EXERCISE -
Rewrite the lines below as a numbered list, leaving out any blank lines.

━━━ DATA SHOWN ━━━

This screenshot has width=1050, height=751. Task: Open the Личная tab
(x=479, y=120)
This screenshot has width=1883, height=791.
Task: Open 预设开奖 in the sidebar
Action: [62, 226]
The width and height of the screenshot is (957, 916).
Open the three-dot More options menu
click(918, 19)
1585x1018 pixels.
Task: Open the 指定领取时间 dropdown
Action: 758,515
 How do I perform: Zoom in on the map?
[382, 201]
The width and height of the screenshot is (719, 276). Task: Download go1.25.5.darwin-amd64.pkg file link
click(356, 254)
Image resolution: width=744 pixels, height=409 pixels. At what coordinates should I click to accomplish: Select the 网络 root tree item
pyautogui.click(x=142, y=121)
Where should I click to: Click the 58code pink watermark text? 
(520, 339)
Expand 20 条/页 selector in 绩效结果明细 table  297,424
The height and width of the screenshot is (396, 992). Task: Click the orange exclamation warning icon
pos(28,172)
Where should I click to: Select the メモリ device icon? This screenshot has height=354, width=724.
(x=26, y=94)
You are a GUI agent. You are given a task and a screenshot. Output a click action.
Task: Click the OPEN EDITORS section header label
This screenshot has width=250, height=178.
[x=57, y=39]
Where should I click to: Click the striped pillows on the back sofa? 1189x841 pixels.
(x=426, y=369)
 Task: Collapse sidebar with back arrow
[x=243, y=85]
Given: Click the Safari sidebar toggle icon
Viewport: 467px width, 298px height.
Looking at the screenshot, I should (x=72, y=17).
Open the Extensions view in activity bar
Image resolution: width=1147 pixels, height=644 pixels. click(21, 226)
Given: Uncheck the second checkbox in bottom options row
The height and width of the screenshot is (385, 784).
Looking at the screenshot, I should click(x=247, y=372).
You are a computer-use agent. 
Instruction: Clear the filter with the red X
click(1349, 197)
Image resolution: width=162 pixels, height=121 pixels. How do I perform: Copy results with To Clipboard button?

━━━

CORRECT OUTPUT -
1. This screenshot has width=1050, height=751. Task: Open the Личная tab
2. (x=479, y=120)
3. This screenshot has width=1883, height=791.
4. Task: Open 预设开奖 in the sidebar
5. Action: [62, 226]
6. The width and height of the screenshot is (957, 916).
7. Open the three-dot More options menu
8. click(918, 19)
9. 1585x1018 pixels.
10. Task: Open the 指定领取时间 dropdown
11. Action: 758,515
12.  How do I perform: Zoom in on the map?
13. [382, 201]
14. The width and height of the screenshot is (719, 276). Task: Download go1.25.5.darwin-amd64.pkg file link
15. click(356, 254)
16. Image resolution: width=744 pixels, height=409 pixels. At what coordinates should I click to accomplish: Select the 网络 root tree item
17. pyautogui.click(x=142, y=121)
18. Where should I click to: Click the 58code pink watermark text? 
19. (520, 339)
20. Expand 20 条/页 selector in 绩效结果明细 table  297,424
21. The height and width of the screenshot is (396, 992). Task: Click the orange exclamation warning icon
22. pos(28,172)
23. Where should I click to: Select the メモリ device icon? This screenshot has height=354, width=724.
24. (x=26, y=94)
25. You are a GUI agent. You are given a task and a screenshot. Output a click action.
26. Task: Click the OPEN EDITORS section header label
27. This screenshot has width=250, height=178.
28. [x=57, y=39]
29. Where should I click to: Click the striped pillows on the back sofa? 1189x841 pixels.
30. (x=426, y=369)
31.  Task: Collapse sidebar with back arrow
32. [x=243, y=85]
33. Given: Click the Safari sidebar toggle icon
34. Viewport: 467px width, 298px height.
35. Looking at the screenshot, I should (x=72, y=17).
36. Open the Extensions view in activity bar
37. Image resolution: width=1147 pixels, height=644 pixels. click(21, 226)
38. Given: Uncheck the second checkbox in bottom options row
39. The height and width of the screenshot is (385, 784).
40. Looking at the screenshot, I should click(x=247, y=372).
41. You are a computer-use agent. 
42. Instruction: Clear the filter with the red X
43. click(1349, 197)
44. Image resolution: width=162 pixels, height=121 pixels. How do I perform: Copy results with To Clipboard button?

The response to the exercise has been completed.